In this aggravated sexual-assault case, the State moved to amend the indictment, [354]*354and the trial court granted the motion. The Fourteenth Court of Appeals asserted that the indictment was amended accordingly by striking out certain words “on a copy of the indictment.”1 On petition for discretionary review, the State now claims, inter alia, that the record does not bear out the court of appeals’s assertion that “a copy of the indictment” was altered. In fact, only the written judicial confession in the documents supporting the appellant’s guilty plea was actually altered. We must decide, therefore, whether the physical alteration of a written judicial confession may be regarded as an amendment to the indictment in contemplation of Articles 28.10 and 28.11 of the Texas Code of Criminal Procedure.2
PROCEDURAL POSTURE
The appellant was charged by indictment with the felony offense of aggravated sexual assault of a child for “THE PENETRATION OF THE ANUS of [J.C.], a child younger than six years of age ... WITH FINGER.” This allegation charged the appellant with a first-degree felony offense,3 but with an enhanced minimum punishment of twenty-five years confinement in the penitentiary by virtue of the allegation that the child who was sexually assaulted was younger than six years of age.4 The appellant and the State entered into plea negotiations. From what we are able to gather from the record, the appellant agreed to plead guilty to the first-degree felony offense of aggravated sexual assault of a child — unenhanced, however, by the allegation that the child was younger than six years of age — in exchange for a sentence of twenty-one years. Such an agreed punishment would not have been available for a conviction of aggravated sexual assault of a child younger than six years of age, because it is a lesser term of years than the minimum term of imprisonment of twenty-five years that is applicable for a victim of that age. Accordingly, the State proposed to amend the indictment, apparently in an attempt to have it reflect the first-degree felony offense of sexual assault of a child younger than fourteen years of age, without including the mandatory-minimum enhancing circumstance that the child was also younger than six years of age. At the plea hearing, the trial court acknowledged that the parties had agreed to such an amendment of the indictment, and the trial court approved the amendment.5
However, neither the indictment itself nor a copy of it was actually amended in accordance with the agreement of the parties. Instead, the prosecutor manually struck certain language from the written judicial confession contained in the “Waiver of Constitutional Rights, Agreement to [355]*355Stipulate, and Judicial Confession” that was entered into evidence in support of the guilty plea. As amended (and showing the strike-out), the judicial confession acknowledges that the appellant “did [on the alleged date] unlawfully, intentionally and knowingly cause THE PENETRATION OF THE ANUS of [J.C.], a child younger than six years of age ... WITH FINGER.” Underneath the judicial confession as thus altered appears the handwritten notation: “State moves to amend the indictment as reflected above.” But nowhere in the record do we find either that the indictment itself was actually altered in any way or that a copy of the indictment with the agreed changes noted on it was introduced memorializing such an amendment. Based upon the unamended indictment and the appellant’s judicial confession, the trial court nevertheless accepted the appellant’s plea, found him guilty of aggravated assault of a child, and set his punishment at the agreed twenty-one-year term of imprisonment.

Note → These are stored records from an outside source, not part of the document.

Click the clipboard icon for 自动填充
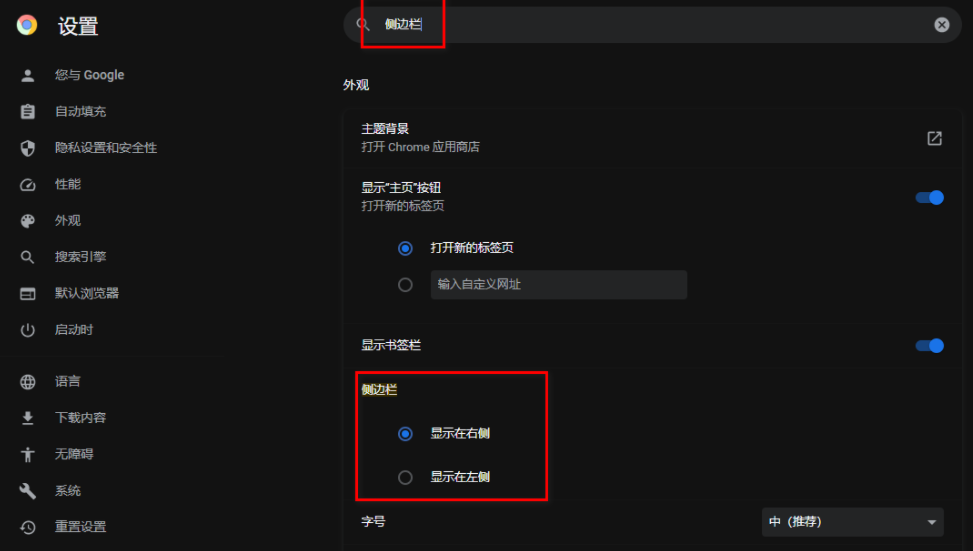The width and height of the screenshot is (973, 551). tap(27, 112)
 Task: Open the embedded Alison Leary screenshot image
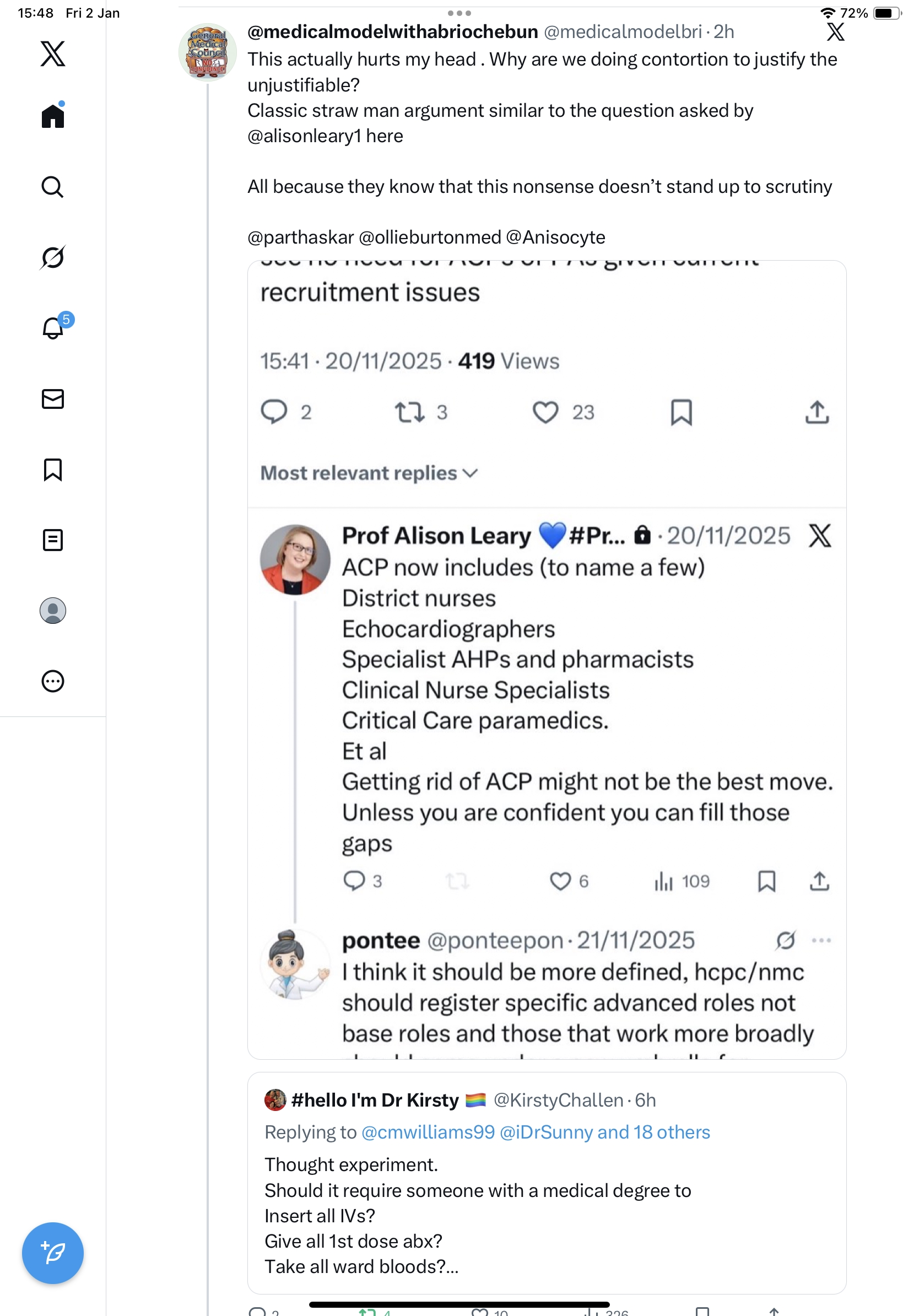click(x=547, y=659)
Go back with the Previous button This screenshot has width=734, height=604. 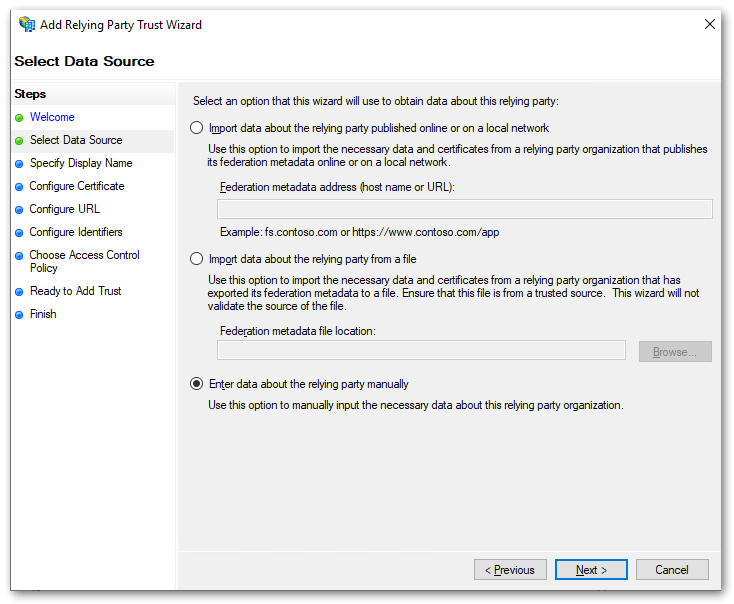click(510, 570)
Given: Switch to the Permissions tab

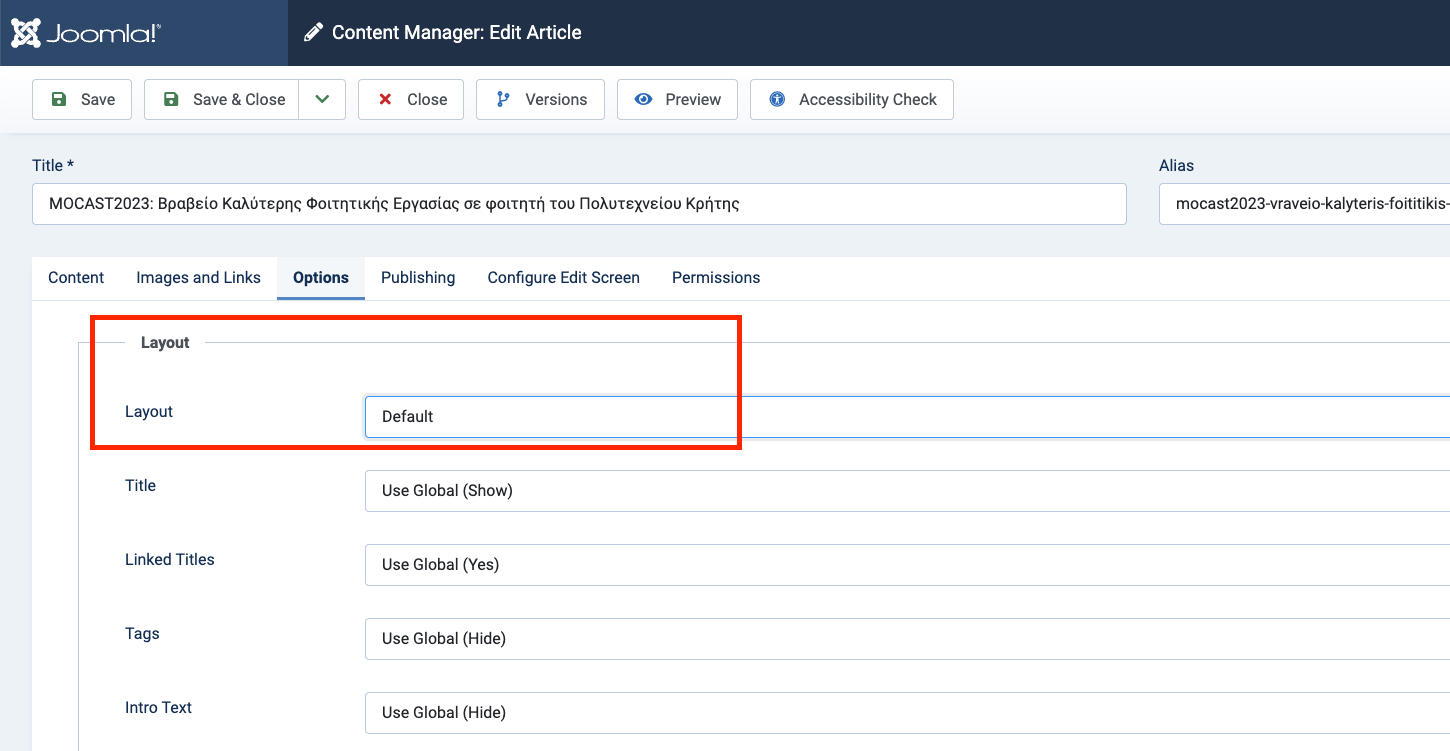Looking at the screenshot, I should point(716,278).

On direct appeal, the appellant argued that his twenty-one year prison sentence was illegal because unauthorized. He argued that the amendment to the judicial confession constituted a valid amendment to the indictment and that, as thus amended, namely, by striking the language “a child younger than six years of age,” the indictment alleged only the second-degree felony offense of sexual assault of a child under Section 22.011(a)(2)(A) of the Penal Code, which carries a maximum sentence of twenty years.6
The court of appeals agreed. In its unpublished opinion, however, the court of appeals misread the record, as follows:
On October 21, 2008, the State submitted the amendment to the indictment by [356]*356physically striking through the words “a child younger than six years of age” on a copy of the indictment. Appellant did not object to the amendment. The trial court subsequently approved the amendment. Therefore, the indictment was properly amended.7
Finding that this amendment to the indictment had the effect of reducing the charge against the appellant to the second-degree offense of sexual assault, the court of appeals concluded that the appellant’s sentence was indeed unauthorized, and therefore, illegal.8 Accordingly, the court of appeals set the conviction aside, ordered the parties “returned to their respective positions before the ‘guilty’ plea was entered,” and remanded the cause for further proceedings.9 We granted the State’s petition for discretionary review, inter alia, to address its contention that the amendment to the judicial confession did not amount to an amendment to the indictment. We agree with the State that an amendment to the written judicial confession that was introduced in support of the guilty plea does not amount to an amendment to the indictment. We therefore reverse.
ANALYSIS
A person commits sexual assault if, inter alia, the person “intentionally or knowingly ... causes the penetration of the anus ... of a child by any means,” a child being “a person younger than 17 years of age[.]” 10 This is a second-degree felony, punishable by a term of two to twenty years in the penitentiary.11 A person commits the offense of aggravated sexual assault if, inter alia,, the person “intentionally or knowingly ... causes the penetration of the anus ... of a child by any means” and “the victim is younger than 14 years of age.”12 This offense is a felony of the first degree, carrying a punishment range of five to ninety-nine years or life in the penitentiary.13 But the five-year minimum term of imprisonment for this first-degree felony “is increased to 25 years if ... the victim of the offense is younger than six years of age at the time the offense is committed[.]”14 The indictment in this cause originally alleged that [357]*357the appellant caused the penetration of the anus of a child less than six years old, thereby charging him with a first-degree felony with a minimum term of punishment of twenty-five years.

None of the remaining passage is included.